‘I wanted to be the teacher that I wished I had’: Why a Brooklyn teacher gave up professional photography for the classroom

How do teachers captivate their students? Here, in a feature we call How I Teach, we ask great educators how they approach their jobs.

Una-Kariim Cross’ teaching career was supposed to be brief.

But after spending a year as a substitute teacher in Lansing, Michigan, she had a hard time shaking the experience.

“I was already on this pathway to go to graduate school — so I kind of stuck with that plan,” she said.
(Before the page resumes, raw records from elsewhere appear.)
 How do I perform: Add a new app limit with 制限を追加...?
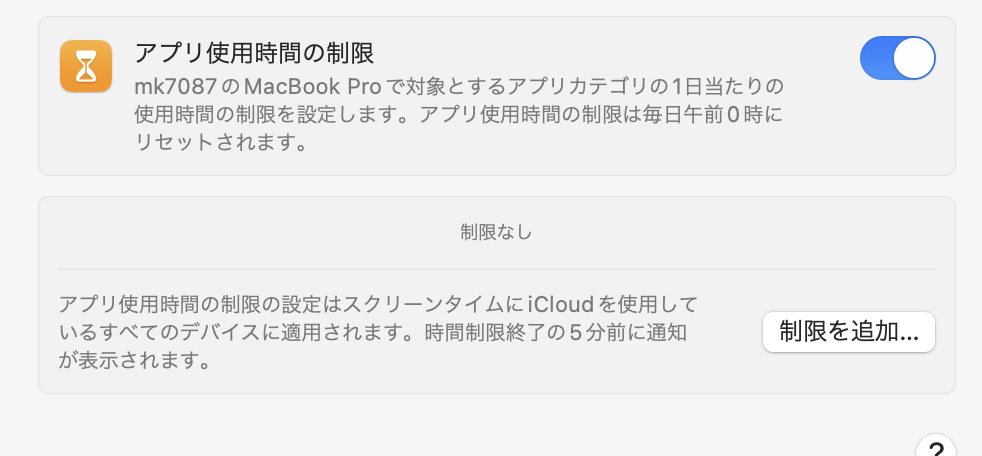click(849, 332)
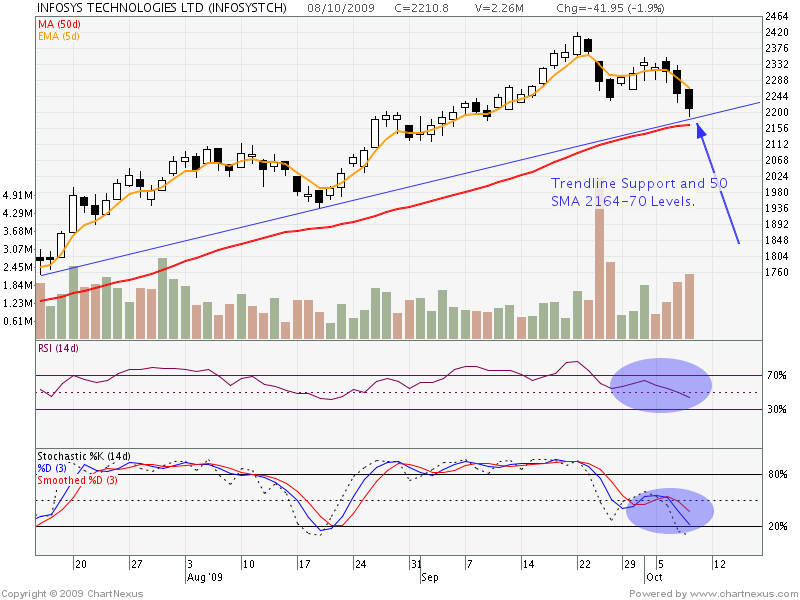Click the Sep axis label
800x600 pixels.
click(x=430, y=575)
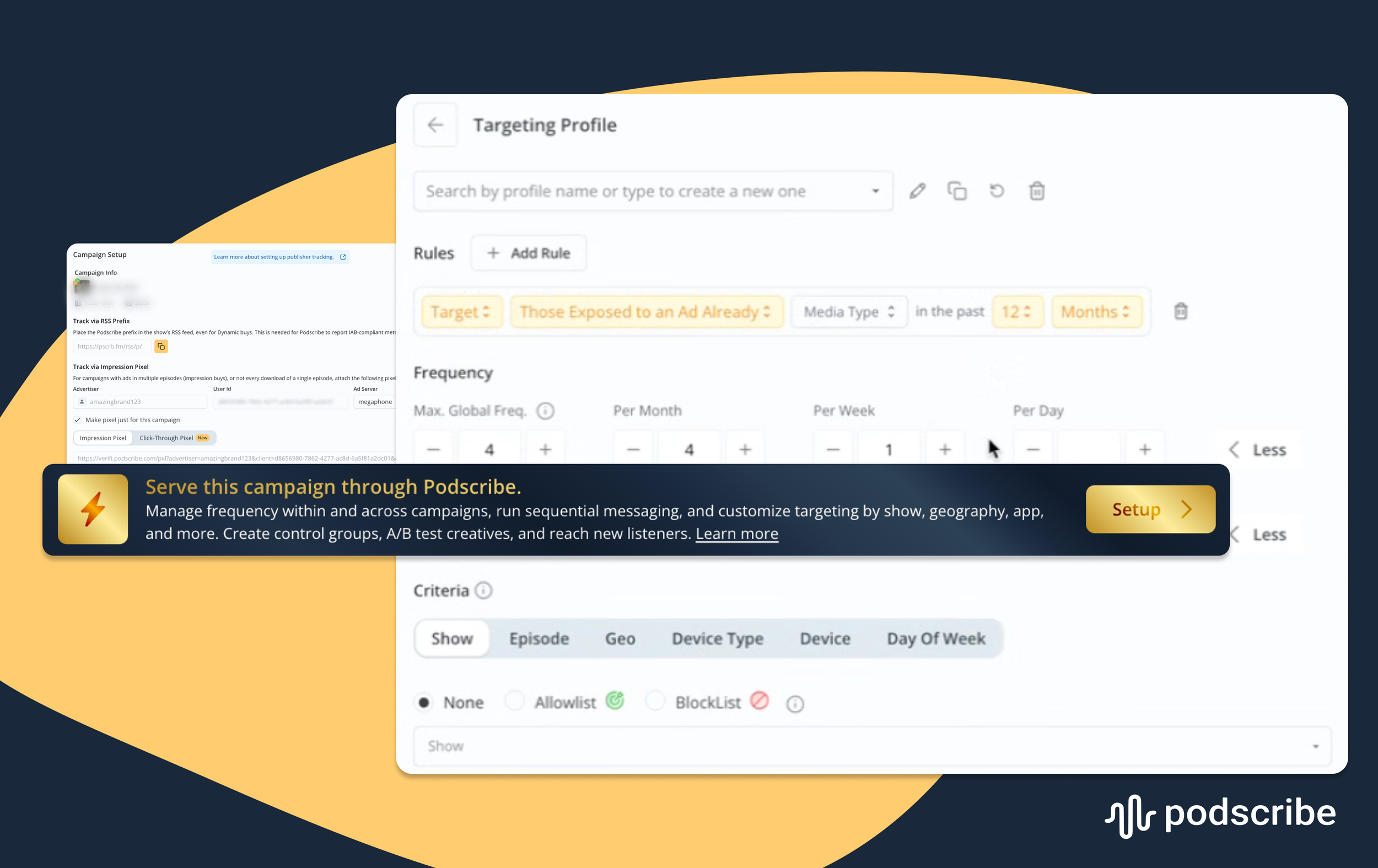
Task: Click the trash icon next to profile search
Action: (1037, 191)
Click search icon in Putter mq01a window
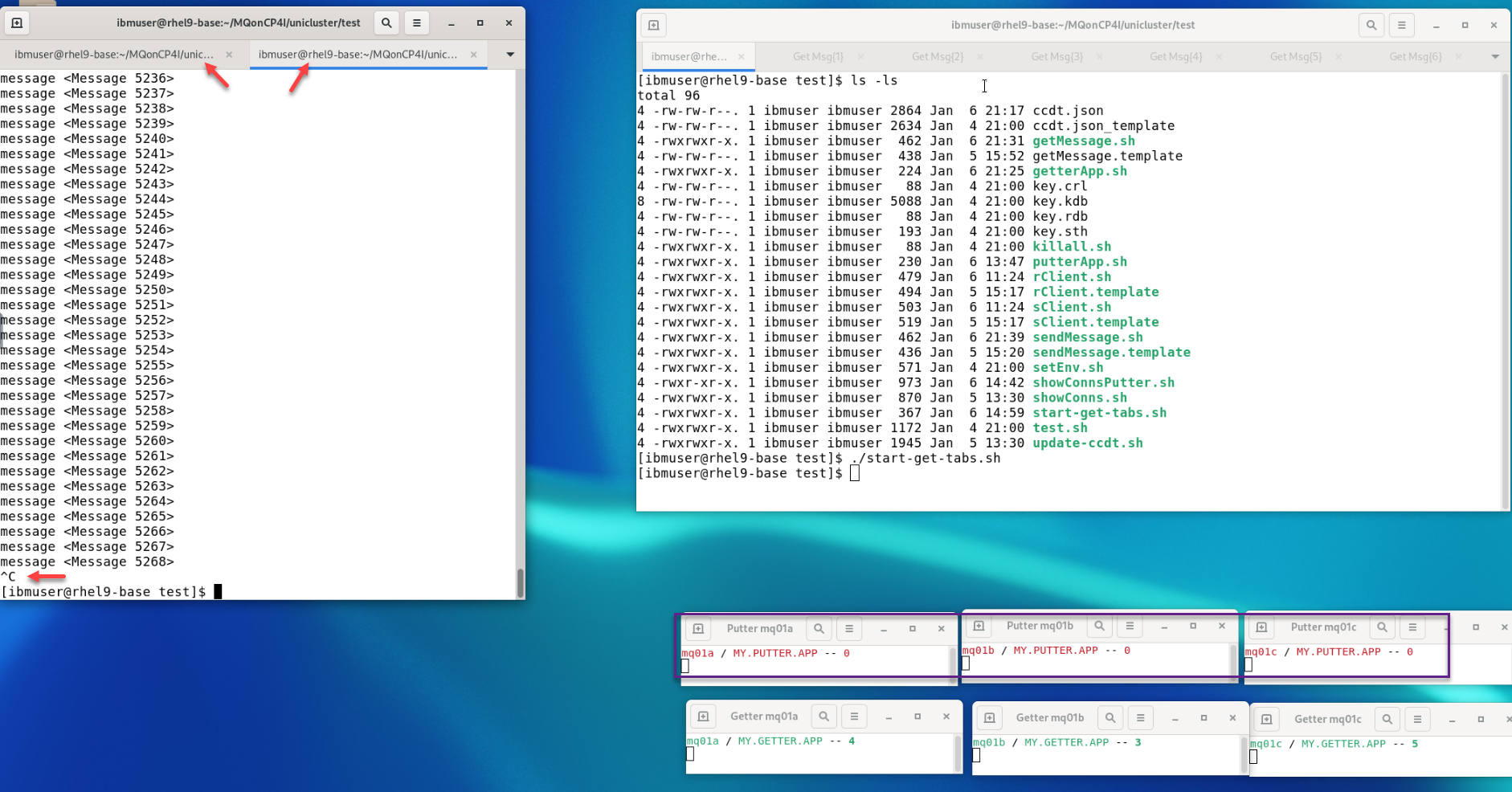 [x=819, y=629]
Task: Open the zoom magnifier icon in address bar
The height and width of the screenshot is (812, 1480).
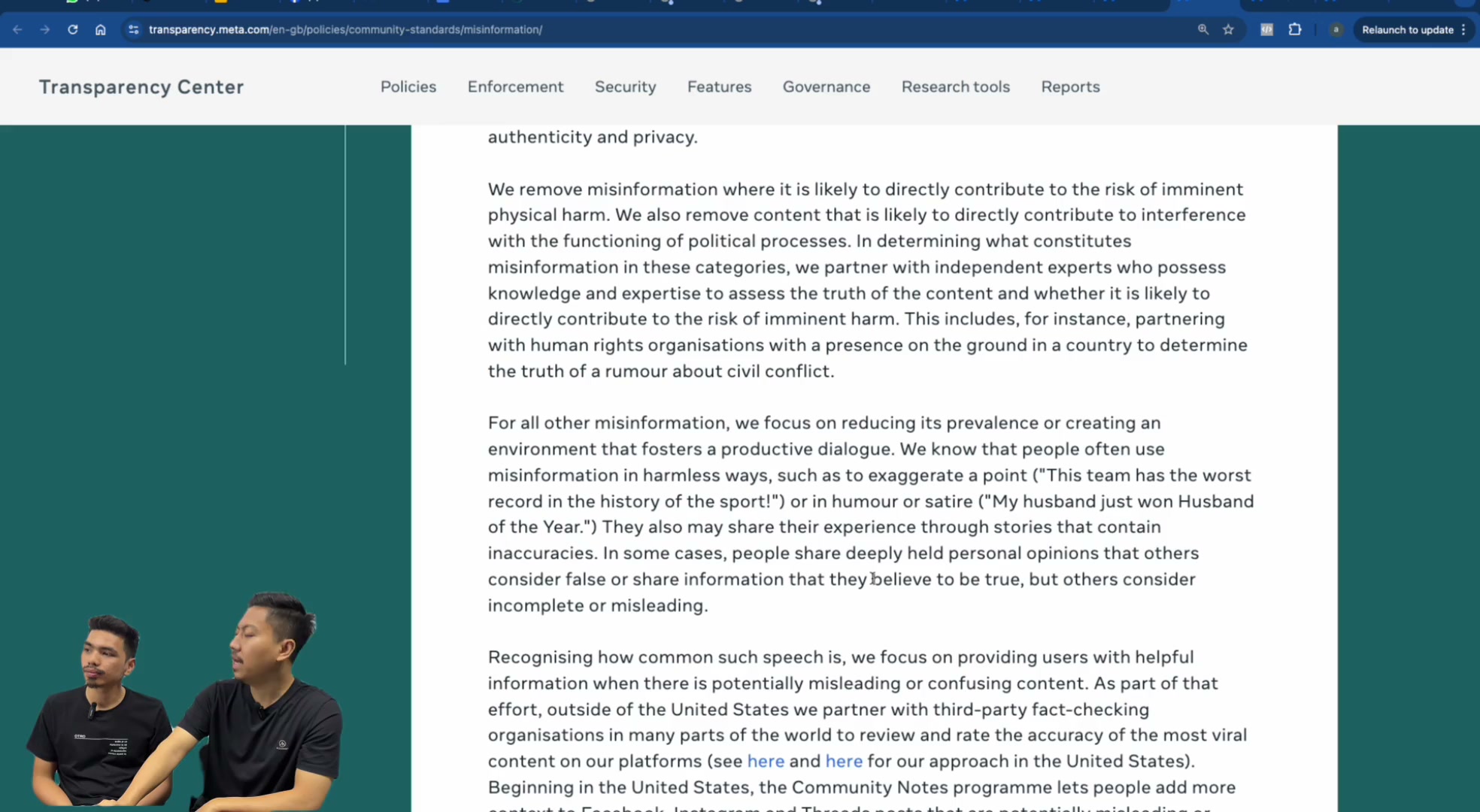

After completing her MFA in photography and honing her craft behind the camera and as a freelance writer, Cross found herself itching to get back in the classroom.
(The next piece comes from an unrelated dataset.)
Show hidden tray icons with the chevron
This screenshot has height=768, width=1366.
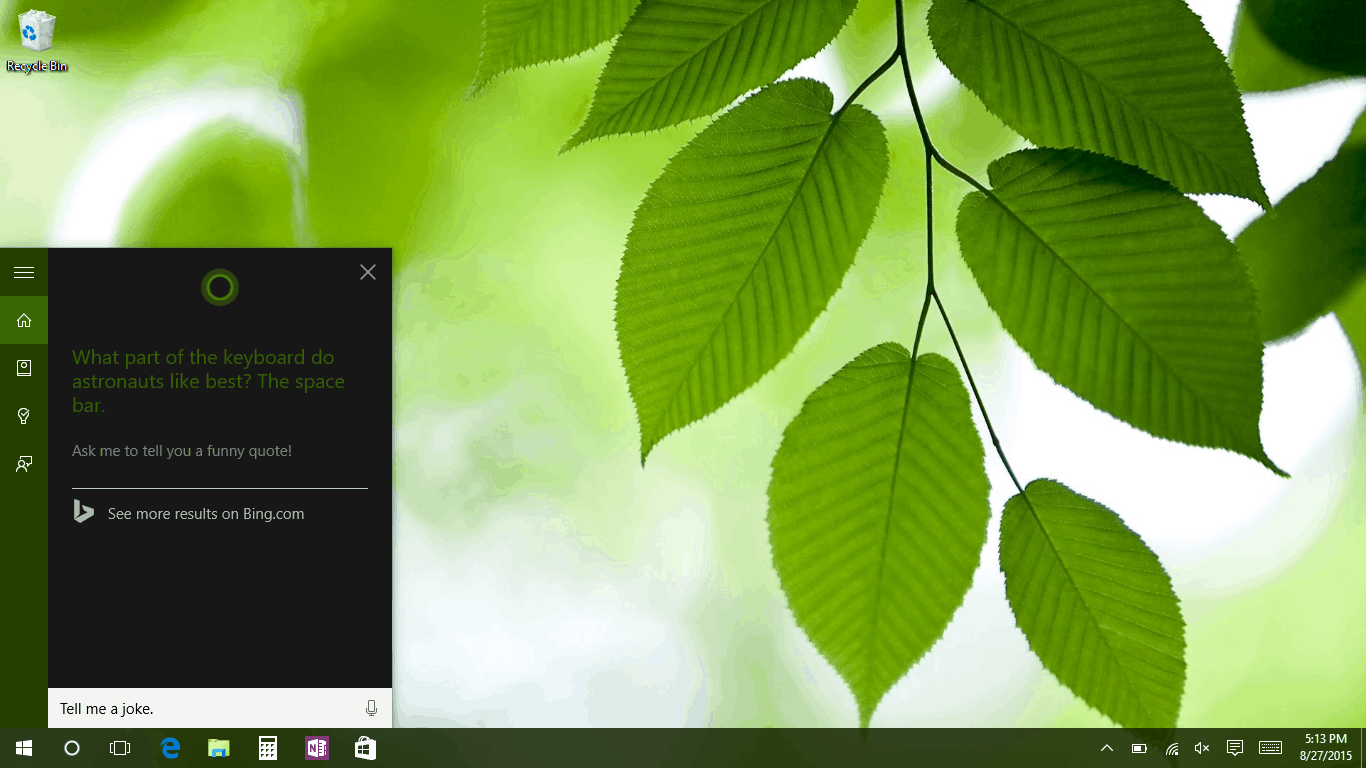(x=1106, y=747)
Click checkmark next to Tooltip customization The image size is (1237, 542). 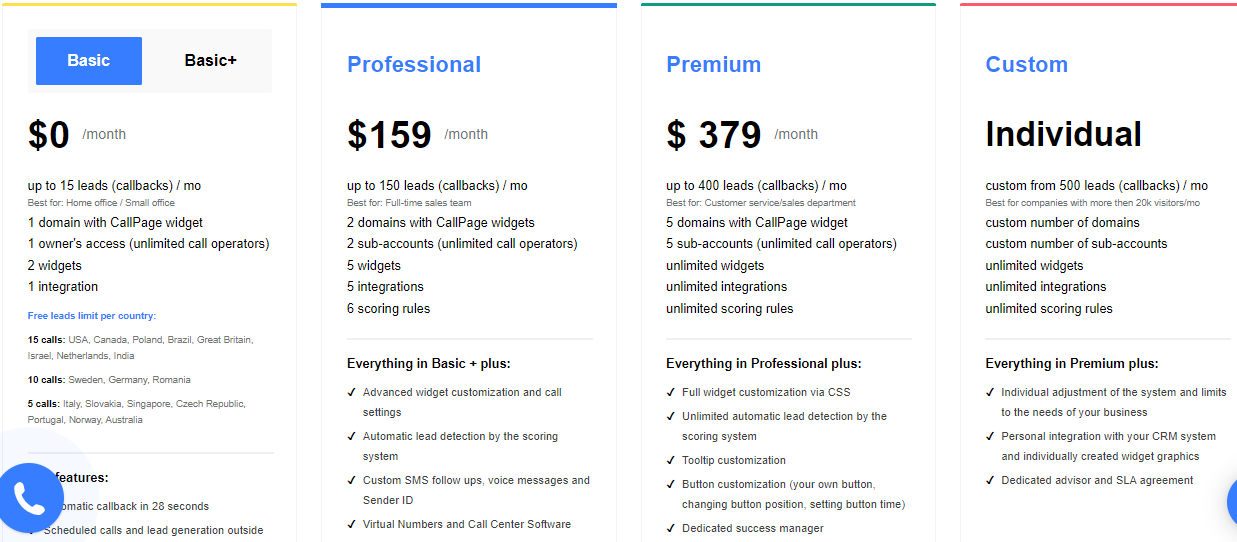click(671, 461)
Now, she uses her arts background at the Gotham Professional Arts Academy in Brooklyn, where she teaches language arts, and works to connect students to the local arts community.

“I wished I had a teacher that was invested in me as a young person and a person of color,” she said. “I wanted to be the teacher that I wished I had.”

This interview has been edited for length and clarity.

School: Gotham Professional Arts Academy

Current grade/Subject: High school / Language arts, art criticism

What does your classroom look like?

My classroom is a print- and image-rich learning lab. There are traditional desks and chairs, but what’s most important is what is on the walls, what students see when they come into this space.

On the border above the chalk/white board is a culmination of images of writers, artists, and educators that have worked in New York and at Gotham Professional Arts Academy. Additionally, there are images from class trips we’ve taken and leaders in the community that my students have met, and art from a recent exhibition at BRIC in Brooklyn. That border gets significant attention from students and guests. It consists of writers: Langston Hughes, Chimamanda Ngozi Adichie, Abraham Rodriguez, Jr., Tupac.

What apps, software or other tools can’t you teach without? Why?

I cannot teach without Digital Schomburg because it has amazing and accessible online exhibitions, historical documents, images and artifacts — from general treasures of the New York Public Library to the African-American migration experience, and more. My absolute favorite is “Ready for a Revolution: Education, Arts, and Aesthetics of the Black Power Movement.”

Using art as a point of entry has really pulled some of my scholars in. The images ignite their curiosity in a way that leads them to autonomous research.

How do you plan your lessons?

Lesson planning always begins with assessment, which allows me to see what skills students have when they are entering a classroom. I’m assessing basic reading comprehension, if they have analytical abilities, and basic writing.

Usually, they’re coming from middle school and they’re just doing basic comprehension. They personalize everything [instead of analyzing the text], and I have to see if they’re still doing that. Or I can have students who are getting it and develop their own critical questions. And that determines whether I can do a short re-teaching mini-lesson or can move on.

What makes an ideal lesson?

An ideal lesson, or an ideal moment in the classroom, is over 50 percent student engagement. It’s a lesson or a day where the students are leading, invested, demonstrating learning, and on fire! They are filled with passion and they show it.

What’s your go-to trick to re-engage a student who has lost focus?

This is likely one of the most challenging moments in the classroom. The most important thing to have in one’s teaching arsenal when confronted with this scenario is to know your scholars. Know what makes them tick, know what you can leverage, know who they are and what their interests are, find out what is causing the lost focus and bring them back.

Depending on the scholar, I can also ask them to re-engage by creating a leadership position, such as facilitating a discussion or even something smaller such as writing names on the board as we prep for discussion.

What’s the best advice you ever received?

The best advice I have received was from artist, author and former educator Faith Ringgold. I was struggling with the realities of teaching young people whose lives are often in crisis and I was talking to her about it when I visited her studio in Englewood, NJ. She said: “Your job is to teach the children.” I remember that essentially she was saying, ‘No matter what their circumstance is, your responsibility is to educate.’ That always keeps me focused.